Me enseñó lo poco que sabía. Era suficiente. Lo más parecido a un padre. Un maestro. Una maldita terrible influencia. Las mejores. No podíamos hacer nada más. Apenas un puñado de trucos viejos. Aún servían. Dos frases. Tres formas diferentes de quitarse el sombrero. Cómo hablar el lenguaje de las manos. Aquello que nunca se le podía decir a una mujer. Tenía tantos años ya que ni los contaba. Llevaba muchos más diciendo que estaba a punto de terminar su función. Ni nos acordábamos cuando lo conocimos ni por qué.

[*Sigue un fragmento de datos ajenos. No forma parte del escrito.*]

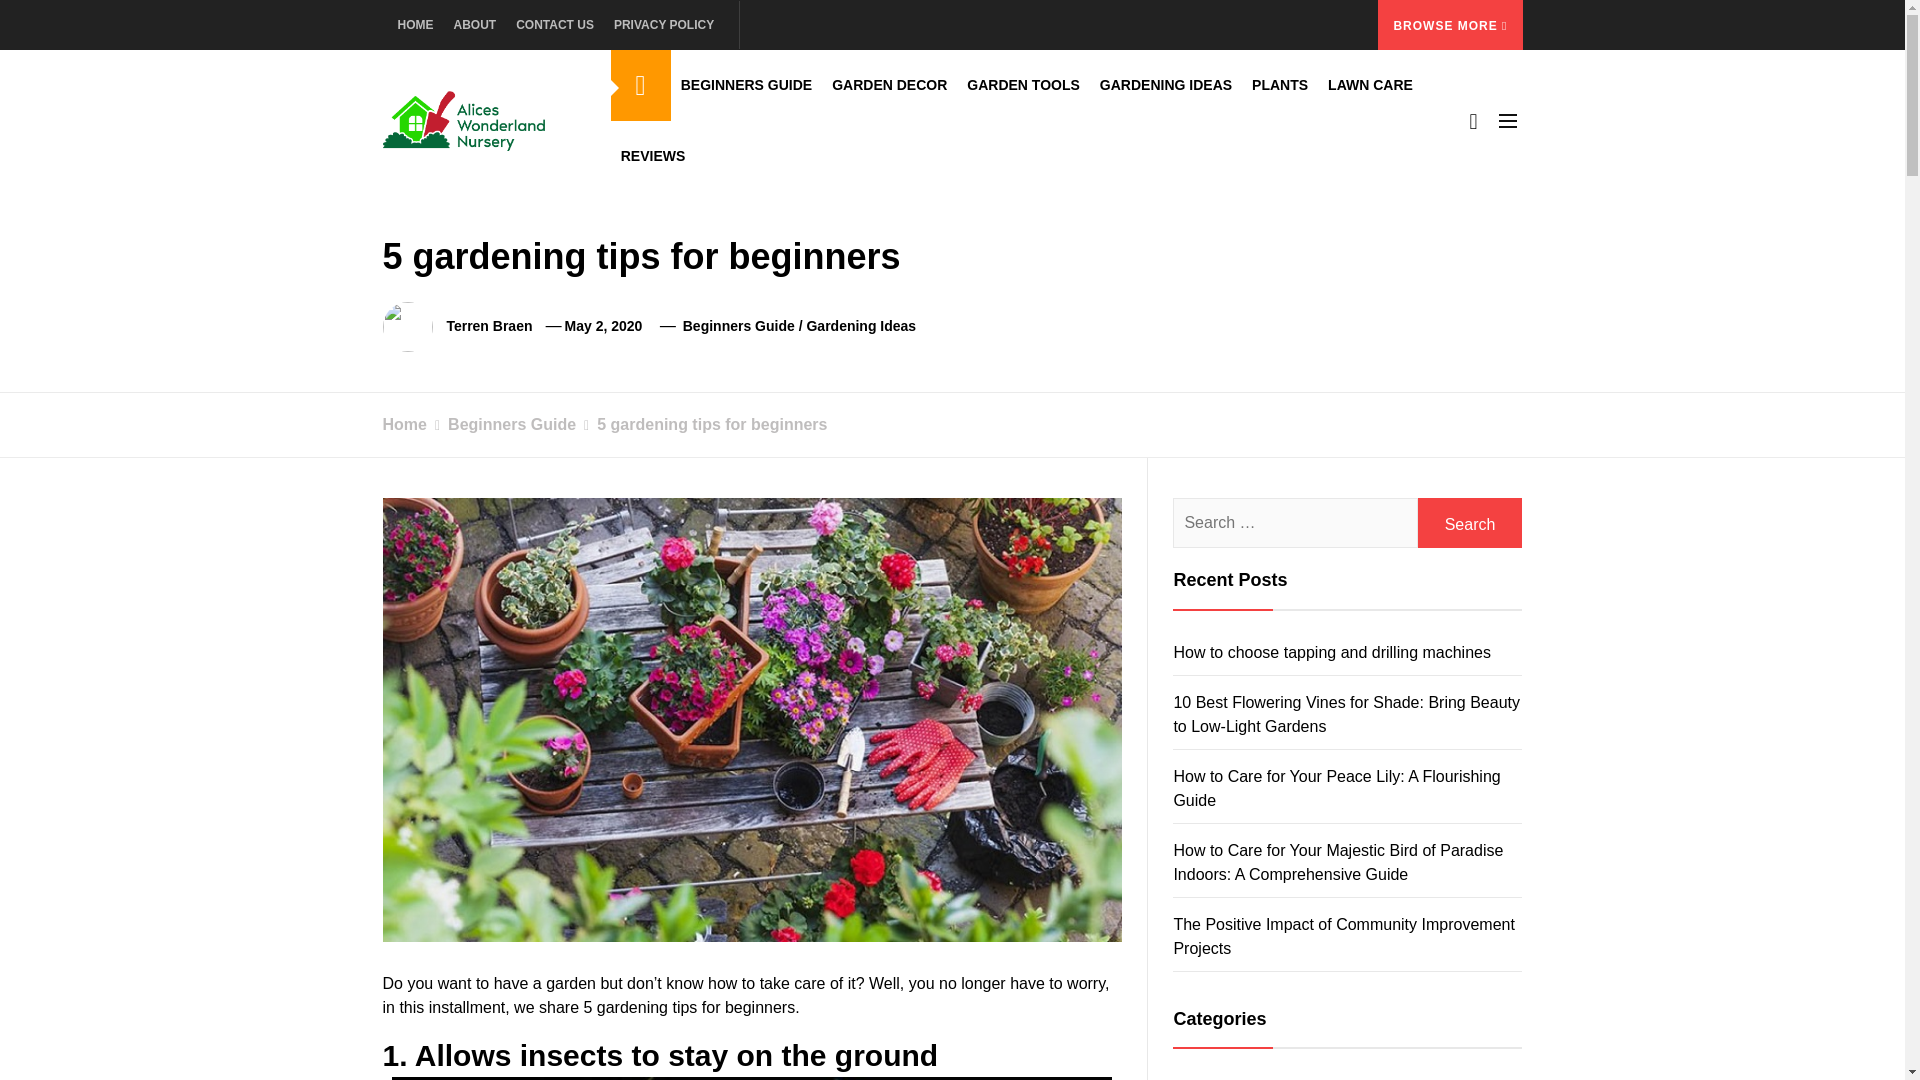  What do you see at coordinates (404, 424) in the screenshot?
I see `Home` at bounding box center [404, 424].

Sólo que éramos un grupo de chavales descubriendo las reglas de aquel juego al que nadie nos invitó a jugar. Todos a la vez. Tan tontos como rápidos. Tan lentos como poco espabilados. Le dimos lástima, tal vez. O se vio a sí mismo en aquel pasado imperfecto que conjugó como nosotros tratábamos de hacer. Nos sentaba en corro, en una esquina de la noche, y nos desvelaba los misterios que más tarde supimos que no lo eran tanto. Después se marchaba, siempre igual, subiendo las solapas de su abrigo de lana gris y desaparecía sin decir dónde acabaría. Durante años fue lo más parecido que encontramos a un ángel de la guarda. No podíamos aspirar a nada más.